Gamma-ray bursts (GRBs) are classified as long (LGRBs) and short (SGRBs), with collapsars and compact-object mergers (NS-NS or NS-Black Holes) as progenitors, respectively. LGRBs are expected to follow the cosmic star formation rate (SFR), while SGRBs follow a delayed version of the SFR. However, this division has come under question, most prominently by observational evidence of an excess of LGRBs at low redshifts by several investigations, summarized in Petrosian2024. Two recent observations of low-redshift LGRBs show associations with kilonovae. Both of these indicate compact mergers as a potential source of LGRBs as well. Most results showing this separation are based on analyses of small (less than 200) samples of LGRBs with measured redshifts. The aim of this paper is to use a larger sample of LGRBs. The number of LGRBs with measured redshifts has increased by more than a factor of 2 over the last decade.
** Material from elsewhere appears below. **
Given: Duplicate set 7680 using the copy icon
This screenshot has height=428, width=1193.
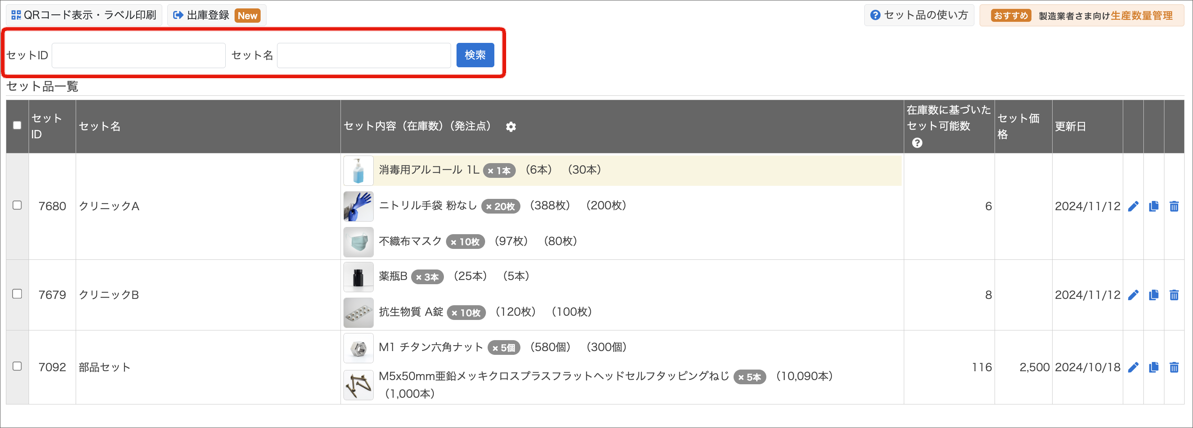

To this data set we add a sample of LGRBs whose redshifts are estimated using a machine learning (ML) method (Narendra2025). To account for the observational selection bias due to redshift measurements, we use the non-parametric, non-binning Efron-Petrosian method to establish the degree of correlation between luminosity and redshift, the luminosity evolution, and then use the Lynden-Bell C- method to obtain the luminosity function. We find a low redshift excess for the larger sample with measured redshifts. Adding the sources with ML-estimated redshifts, which shows overabundance of the mid-range redshifts, the excess is reduced.